Here's an example of how to note to users that they have the right to opt out, and how to do it:
The California Attorney General clearly expressed that businesses using dark patterns in violation of the CCPA/CPRA will be held accountable. However, companies have a 30-day cure period to make the necessary changes to their website or app design.
FTC Compliance Requirements for Dark Patterns
The FTC has put in place three main requirements that businesses must follow to ensure they are compliant with the law. These are:
- Businesses must disclose all material terms of a transaction, including information such as how much the product or service costs, when the consumer must act to stop further charges, and how to cancel.
- Businesses must obtain express informed consent from consumers before charging them for a product or service. This includes getting the consumer's approval and not including information that interferes with, detracts from, contradicts, or otherwise undermines the consumer's ability to provide their express informed consent, and
- Businesses need to make it simple for consumers to cancel. Cancellation mechanisms should be simple to use and understand. The procedure for cancellation should be as simple as the process for signing up for a service.

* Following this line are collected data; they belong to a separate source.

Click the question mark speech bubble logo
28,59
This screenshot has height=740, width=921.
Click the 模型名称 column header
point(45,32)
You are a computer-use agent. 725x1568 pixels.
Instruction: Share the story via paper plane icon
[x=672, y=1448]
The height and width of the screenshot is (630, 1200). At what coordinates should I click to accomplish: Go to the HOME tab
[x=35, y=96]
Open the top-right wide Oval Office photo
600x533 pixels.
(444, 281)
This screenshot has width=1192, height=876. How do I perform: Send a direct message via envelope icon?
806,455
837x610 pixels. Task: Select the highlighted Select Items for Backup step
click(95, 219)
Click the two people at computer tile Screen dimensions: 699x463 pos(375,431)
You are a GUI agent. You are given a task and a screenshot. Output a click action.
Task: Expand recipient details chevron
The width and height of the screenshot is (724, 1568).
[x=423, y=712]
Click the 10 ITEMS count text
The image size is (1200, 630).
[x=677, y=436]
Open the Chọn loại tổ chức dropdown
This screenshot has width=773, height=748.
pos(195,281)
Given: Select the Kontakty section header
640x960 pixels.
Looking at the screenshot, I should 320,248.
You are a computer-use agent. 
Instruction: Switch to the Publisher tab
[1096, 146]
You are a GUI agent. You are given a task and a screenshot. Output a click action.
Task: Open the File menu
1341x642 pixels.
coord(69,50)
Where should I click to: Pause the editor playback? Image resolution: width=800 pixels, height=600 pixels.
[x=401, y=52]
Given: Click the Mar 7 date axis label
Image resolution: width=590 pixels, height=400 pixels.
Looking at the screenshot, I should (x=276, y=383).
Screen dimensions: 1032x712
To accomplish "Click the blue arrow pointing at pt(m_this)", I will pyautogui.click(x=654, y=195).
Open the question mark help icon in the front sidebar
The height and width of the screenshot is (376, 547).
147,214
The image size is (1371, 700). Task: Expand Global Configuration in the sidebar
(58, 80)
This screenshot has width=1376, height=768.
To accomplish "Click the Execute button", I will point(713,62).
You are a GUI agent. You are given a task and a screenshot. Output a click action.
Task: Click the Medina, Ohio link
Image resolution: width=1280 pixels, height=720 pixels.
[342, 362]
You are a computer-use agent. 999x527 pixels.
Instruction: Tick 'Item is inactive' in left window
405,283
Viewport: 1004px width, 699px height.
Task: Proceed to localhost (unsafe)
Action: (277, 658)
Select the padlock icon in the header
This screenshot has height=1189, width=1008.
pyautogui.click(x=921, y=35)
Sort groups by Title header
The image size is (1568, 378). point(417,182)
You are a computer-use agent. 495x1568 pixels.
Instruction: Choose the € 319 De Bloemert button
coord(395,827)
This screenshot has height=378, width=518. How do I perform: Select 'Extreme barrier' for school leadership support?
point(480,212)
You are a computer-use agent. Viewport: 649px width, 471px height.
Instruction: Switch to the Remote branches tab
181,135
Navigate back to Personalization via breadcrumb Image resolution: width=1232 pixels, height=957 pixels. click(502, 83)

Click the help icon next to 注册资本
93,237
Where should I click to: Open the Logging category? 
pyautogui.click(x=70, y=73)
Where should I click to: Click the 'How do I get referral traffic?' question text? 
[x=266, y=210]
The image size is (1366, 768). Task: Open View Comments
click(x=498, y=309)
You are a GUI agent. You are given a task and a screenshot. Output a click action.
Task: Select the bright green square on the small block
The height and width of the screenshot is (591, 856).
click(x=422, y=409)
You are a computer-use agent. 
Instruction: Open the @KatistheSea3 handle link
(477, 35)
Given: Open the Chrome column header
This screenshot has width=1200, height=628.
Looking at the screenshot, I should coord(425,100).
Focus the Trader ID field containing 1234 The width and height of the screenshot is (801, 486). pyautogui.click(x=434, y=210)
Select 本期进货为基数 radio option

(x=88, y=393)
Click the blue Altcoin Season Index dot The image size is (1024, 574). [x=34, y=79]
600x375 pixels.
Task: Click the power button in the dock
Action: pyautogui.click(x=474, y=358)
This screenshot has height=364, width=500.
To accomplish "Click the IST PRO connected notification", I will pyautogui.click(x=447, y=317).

You can get informed consent by using a checkbox next to a statement that shows checking the box equals consent or agreement. Here's an example of this used at a checkout page:
Here's an example of a simple cancellation method that can be used for newsletters to allow easy unsubscribing as well as managing of subscriptions:
By making it clear what businesses can and cannot do with dark patterns and providing a way for consumers to opt out of having their personal data collected and used for specific purposes, the FTC hopes to see a reduction in the overall use of dark patterns.
Many companies are willing to bend or break the law in order to gain an edge over their competitors. This leaves ethical business owners at a disadvantage. However, business owners can build trust with their customers and create a competitive advantage by adhering closely to data privacy laws such as the GDPR, CCPA, and the FTC's guidance.
The Federal Trade Commission's actions make it clear that they are serious about protecting consumers and ensuring that businesses play by the rules. The agency's recent statement clearly indicates that it will be taking a more aggressive stance when it comes to enforcing compliance.
As the regulatory landscape around data privacy continues to evolve, businesses should remain aware of the design elements that could be considered dark patterns.
With a particular focus on features that collect personal information or attempt to obtain user consent, being aware of these tactics can help your business assess and manage compliance risk.
In addition, brands should carefully review their own recurring billing and subscription programs in light of this policy and take steps to ensure that they comply with all applicable laws and regulations.
Some of these steps might be to allow key user interface areas or information collection mechanisms to be reviewed by neutral personnel or third-party auditors. This will help ensure that the business follows through on its promises to protect the privacy of its customers.
Finally, businesses should keep an eye on any future FTC enforcement actions in this area, as they may provide further guidance on how best to comply with the law.
Remember that ignorance of the law is no excuse, so don't take any chances - protect your company and your customers by following the FTC's lead.